• WORK INSTRUCTION: Please return all lines in the listing holding the word "coordinates".

• MATERIAL PROVIDED:
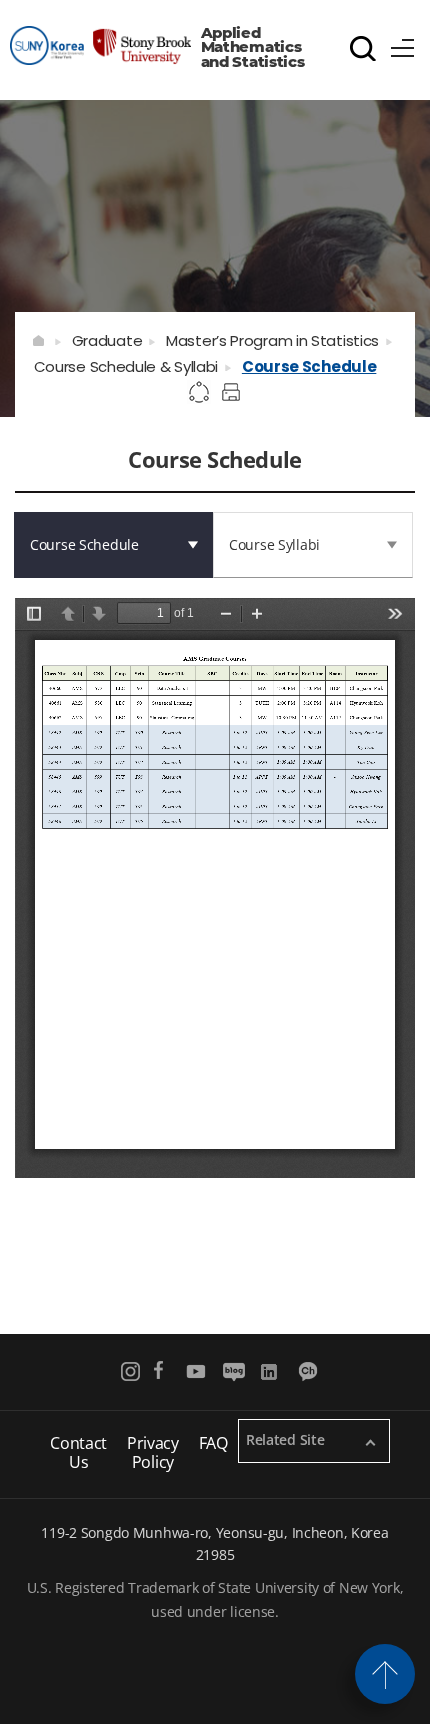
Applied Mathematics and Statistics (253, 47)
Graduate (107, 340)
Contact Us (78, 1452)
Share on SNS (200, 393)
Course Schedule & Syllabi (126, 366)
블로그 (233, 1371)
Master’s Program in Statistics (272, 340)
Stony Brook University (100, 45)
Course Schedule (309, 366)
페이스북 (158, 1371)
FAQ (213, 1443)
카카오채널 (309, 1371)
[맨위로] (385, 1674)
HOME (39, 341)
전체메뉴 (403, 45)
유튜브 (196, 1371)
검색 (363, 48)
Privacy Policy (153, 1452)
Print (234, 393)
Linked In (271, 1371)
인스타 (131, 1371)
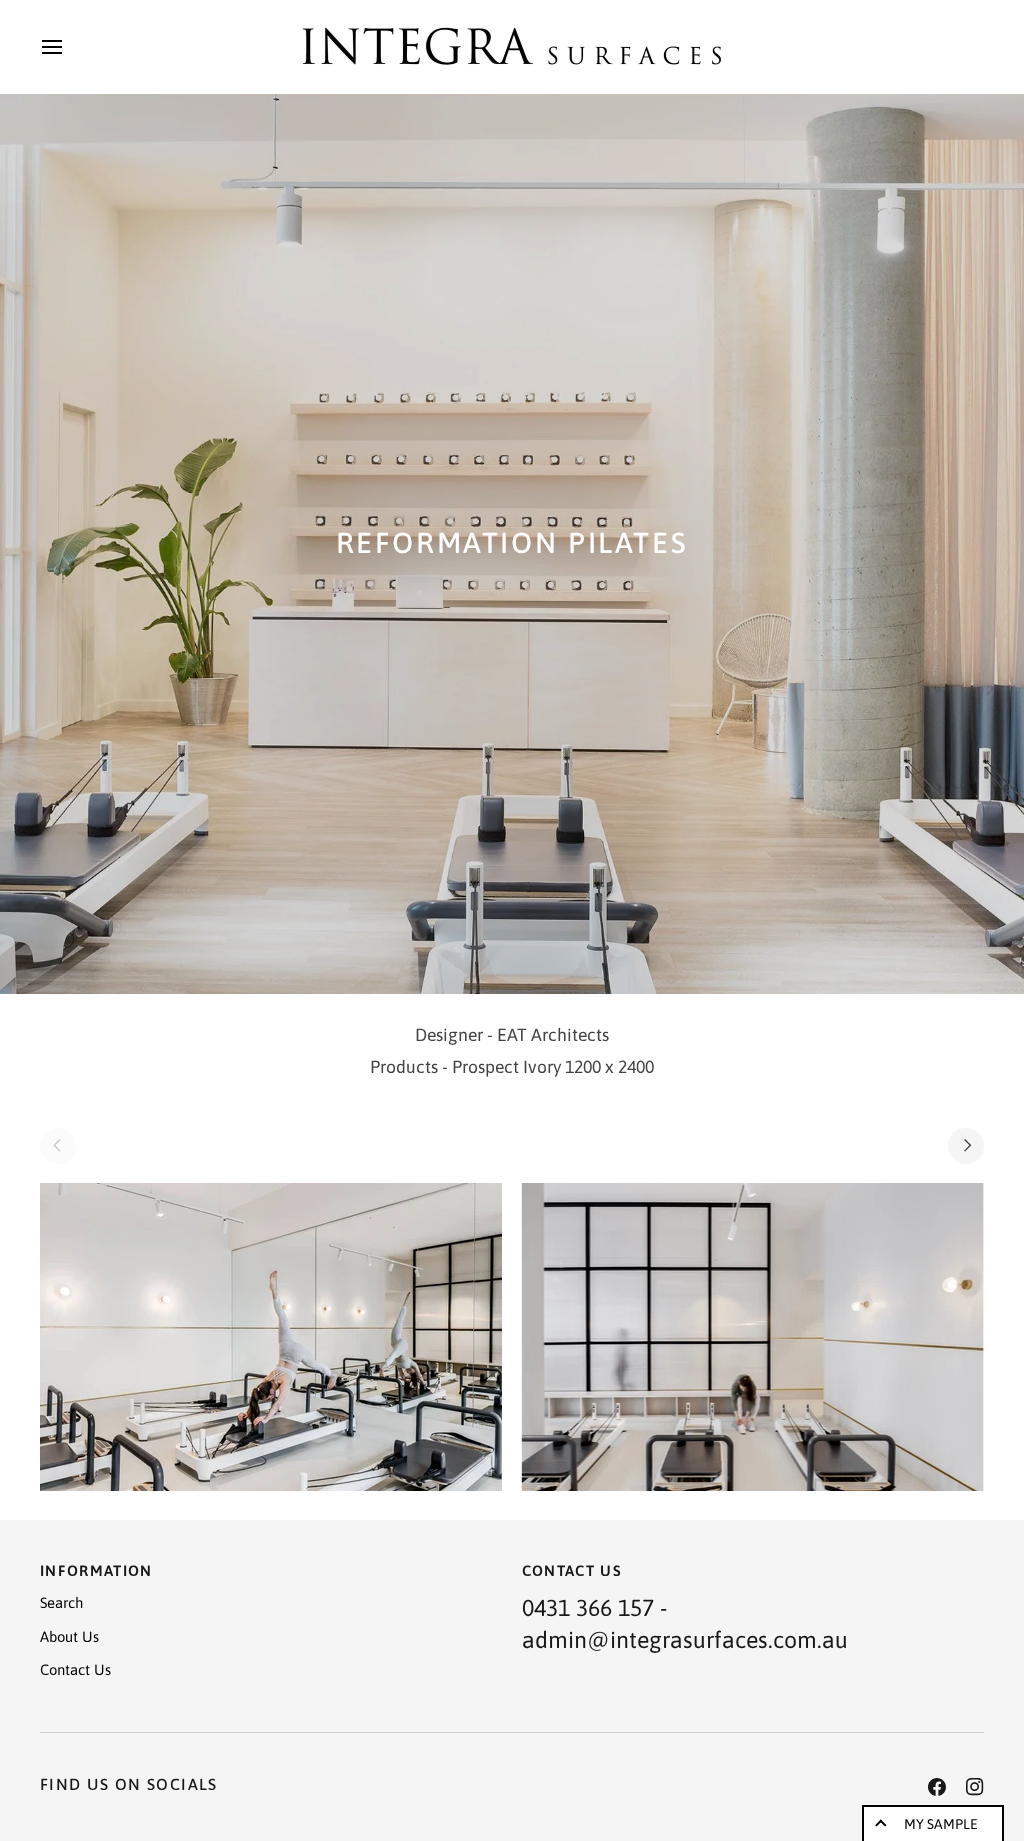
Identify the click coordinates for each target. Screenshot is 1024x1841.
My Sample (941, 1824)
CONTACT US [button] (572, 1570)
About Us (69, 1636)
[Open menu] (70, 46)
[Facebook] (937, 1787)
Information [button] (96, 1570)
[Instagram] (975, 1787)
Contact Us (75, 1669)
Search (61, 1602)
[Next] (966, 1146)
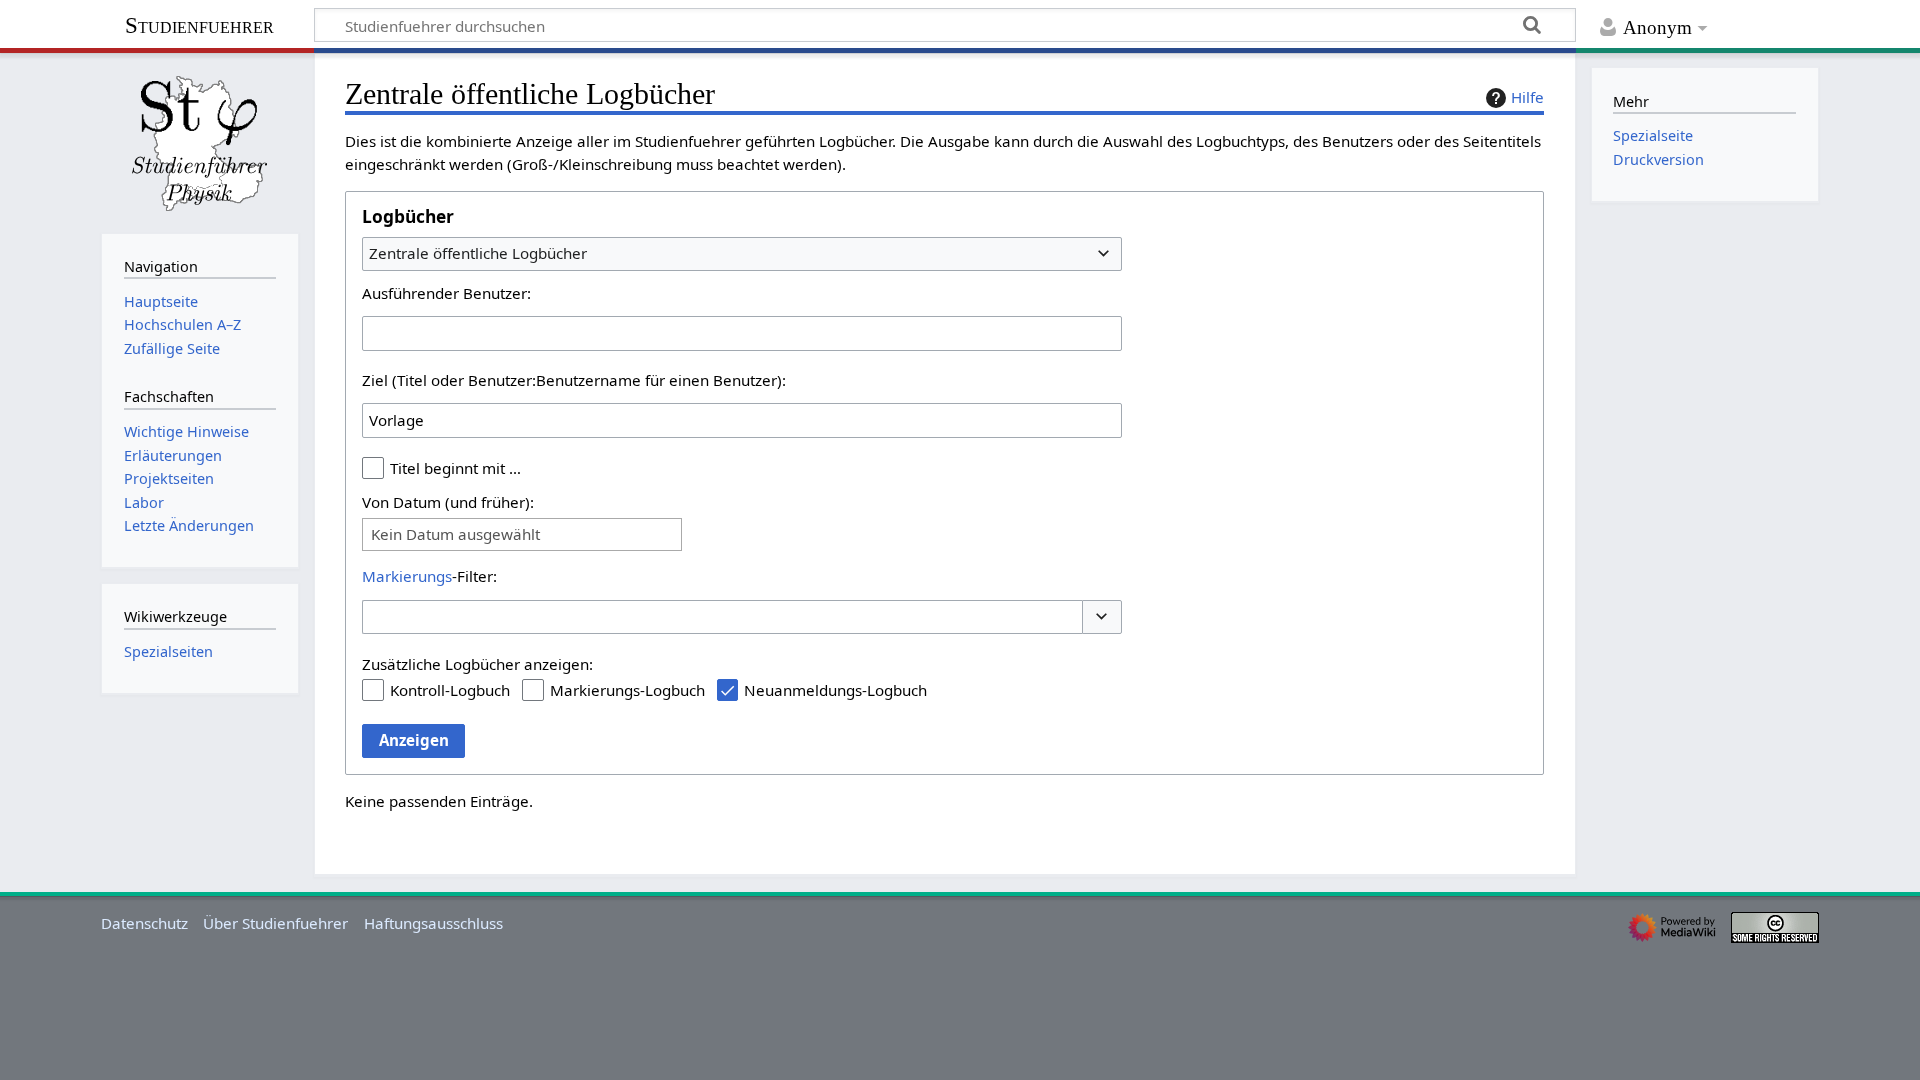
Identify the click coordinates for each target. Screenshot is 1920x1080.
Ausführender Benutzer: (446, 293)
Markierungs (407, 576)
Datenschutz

• WRITTEN RESPONSE:
Identify the click coordinates for each target. Screenshot is 1024x1841.
Identify the click coordinates for each target. Screenshot is 1920x1080.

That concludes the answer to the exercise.